Have beer, will travel

Craft beer in a cooler? Can do!
By JOSH SMITH  |  June 2, 2010

Culture and experience have taught us that beer in a can is of lesser quality. But with several craft brewers' recent foray into the world of canning, it may be time to put this crude stereotype to bed.

It is true that once upon a time, cans were exclusively the domain of macro-lagers. No more. The advent of micro-canning technology in 2001 and the ability to place smaller orders of aluminum cans have allowed the little guys to join the party, and dozens of craft brewers have opted for cans over bottles, all across the country.

Nevertheless, the social stigma surrounding canned beers remains. Beyond underlying class prejudices is the lie that beer in a can has a metallic taste to it. However, the polymer coating that is sprayed on the inside prevents any liquid from making contact with the aluminum. I can say without bragging that I have a fairly well-attuned palate, and cannot tell a beer's origin once poured in a glass.

In fact, there are several advantages to cans over bottles. For starters, it is more difficult for oxygen or light to enter a can, the main reasons that a beer may become damaged, or "skunked." Cans are even good for Mother Earth — chilling quicker in the refrigerator, lighter to ship, and much easier to recycle.

Obviously the biggest argument in favor of cans is that they can go where bottles cannot. Whether you are going camping or hiking, to the beach or the park, cans are ideal for your upcoming trips this summer. Lighter to carry and much harder to break, cans are a staple in this outdoorsman's cooler.
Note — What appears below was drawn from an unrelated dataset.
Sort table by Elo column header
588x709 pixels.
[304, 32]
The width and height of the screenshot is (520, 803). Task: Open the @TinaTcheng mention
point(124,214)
Blazing the trail for the can movement is OSKAR BLUES brewery of Colorado. Their flagship DALE'S PALE ALE is a perfect beer in my opinion for its big flavor of piney and citric hops and sweet malts. OLD CHUB, a Scottish Ale, and TEN FIDY, a Russian Imperial Stout, also receive high marks as formidable styles that pack a punch. With a portfolio that also includes Imperial IPAs and a Czech Pilsner, Oskar Blues is a versatile, elite brewer worthy of the often high price tag.

But Oskar Blues isn't the only brewer that has figured out how to cram a whole lot of hops into a little can. Oregon's CALDERA IPA is as flavorful as Dale's, with the hops taking on more of a grapefruit inflection. 21ST AMENDMENT IPA from San Francisco works as more of a sessionable IPA, but I can't say I endorse their HELL OR HIGH WATERMELON WHEAT BEER. Some things simply don't belong in beer, and I count watermelon among them.

CENTRAL CITY RED RACER IPA of British Columbia, Canada manages to incorporate all of these different hop flavors — pine, citrus, grapefruit — to create one intense IPA. Their namesake PALE ALE doesn't hold up to similar scrutiny, but not many beers do.

Out east, BUTTERNUTS BEER AND ALE jumps out at you walking down the craft beer aisle with its brightly colored cartoon characters adorning the can. The names follow suit: SNAPPERHEAD IPA, PORKSLAP PALE, HEINNIEWEISSE WEISSEBIER, and MOO THUNDER STOUT. Butternuts will do in a pinch, but even better is Pennsylvania's SLY FOX PIKELAND PILS, a bready yet spicy German pilsner that is entirely sessionable.